**WHAT YOU SHOULD DO**
Lines containing the word "devel" are the ones to copy from the records below.

**Dataset entries**
____________________

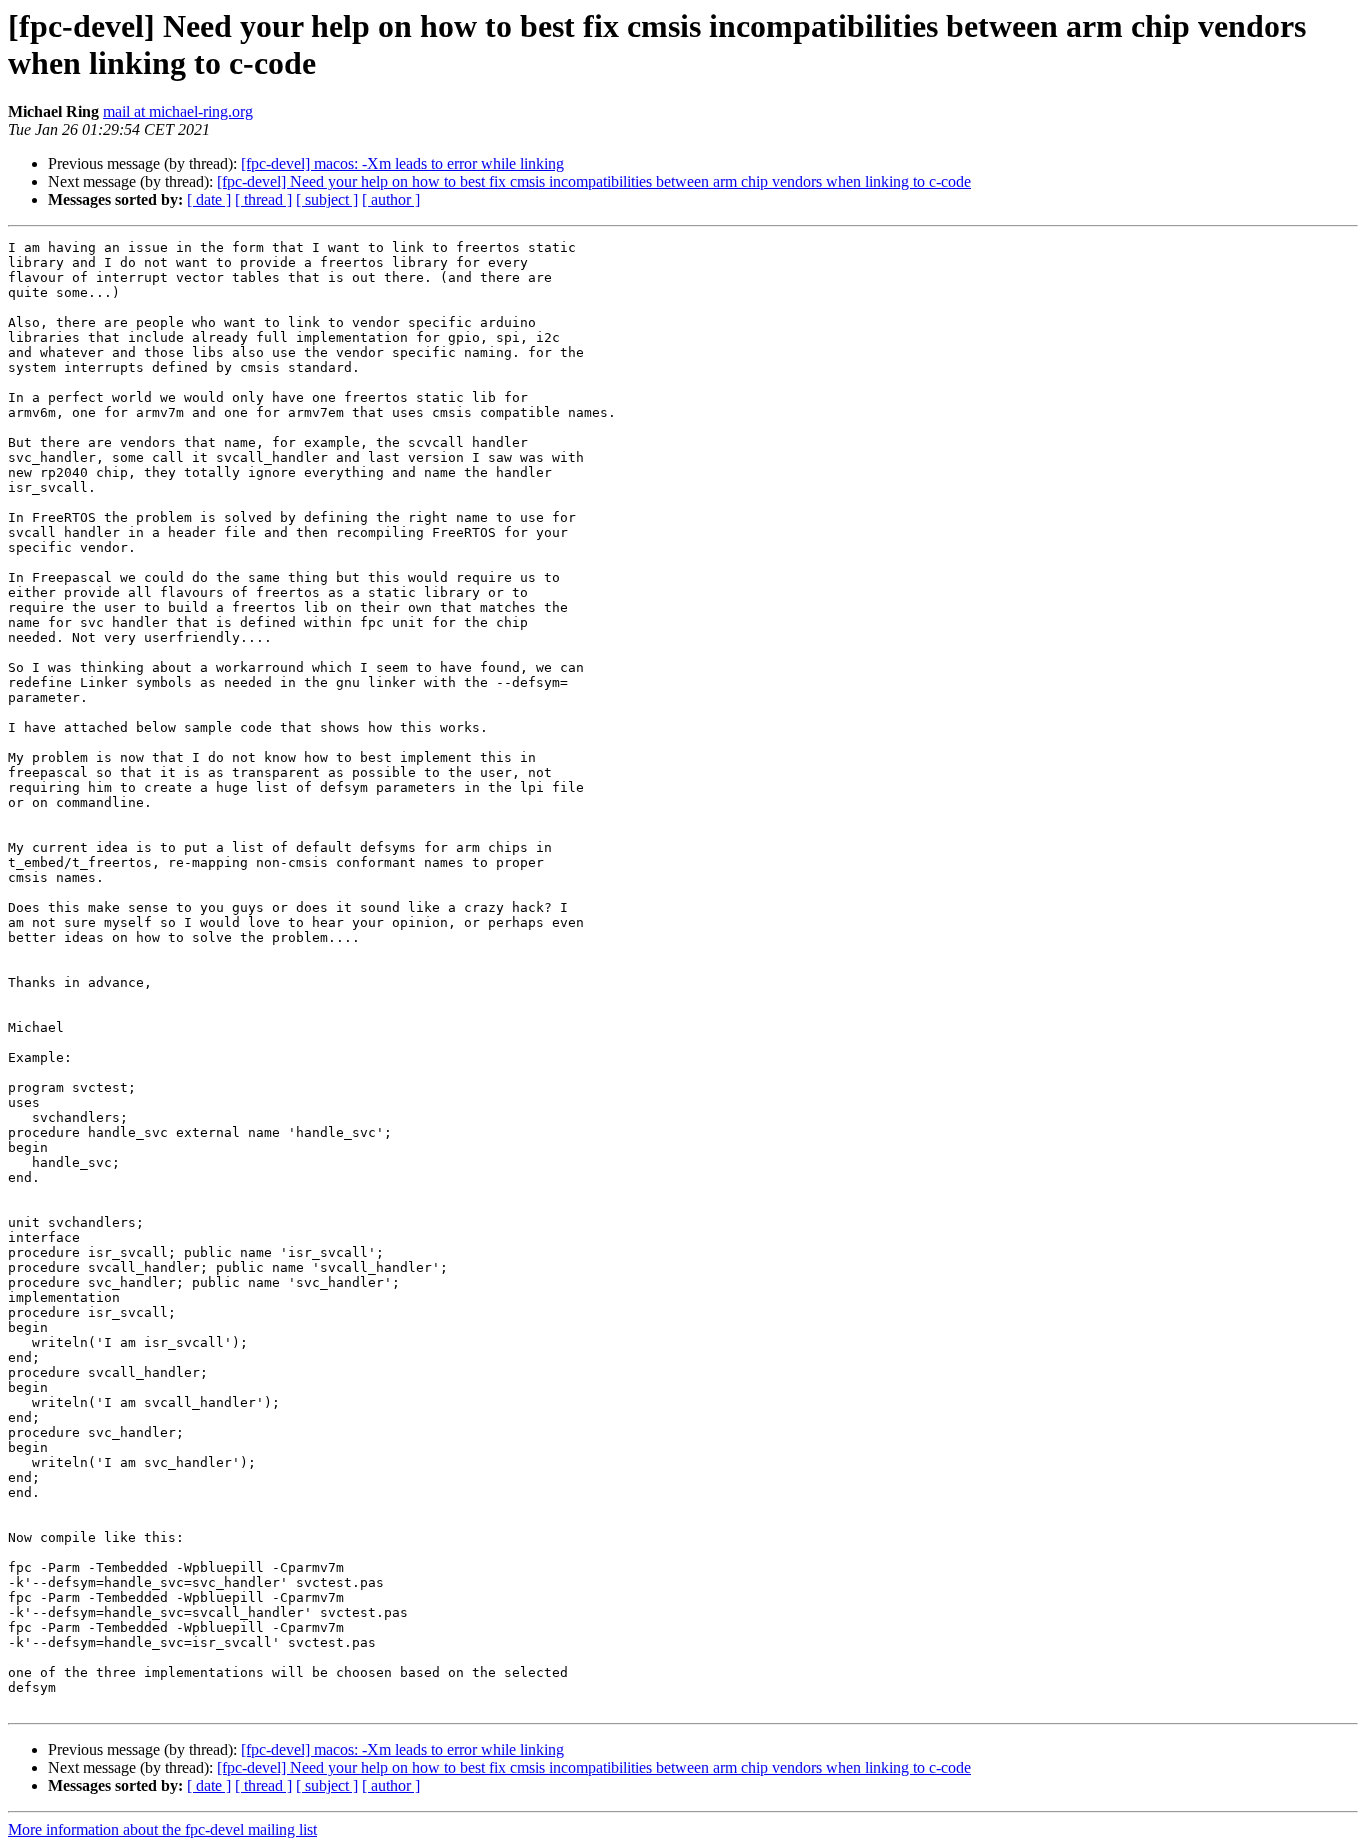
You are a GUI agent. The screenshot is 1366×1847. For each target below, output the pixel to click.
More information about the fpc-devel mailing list (162, 1829)
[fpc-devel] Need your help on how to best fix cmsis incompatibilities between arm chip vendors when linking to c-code (594, 181)
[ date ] (209, 199)
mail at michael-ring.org (178, 111)
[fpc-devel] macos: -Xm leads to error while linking (402, 163)
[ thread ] (263, 199)
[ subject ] (327, 199)
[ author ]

____________________

**RESPONSE AREA**
More information about the fpc-devel mailing list (162, 1829)
[fpc-devel] Need your help on how to best fix cmsis incompatibilities between arm chip vendors when linking to c-code (594, 181)
[fpc-devel] macos: -Xm leads to error while linking (402, 163)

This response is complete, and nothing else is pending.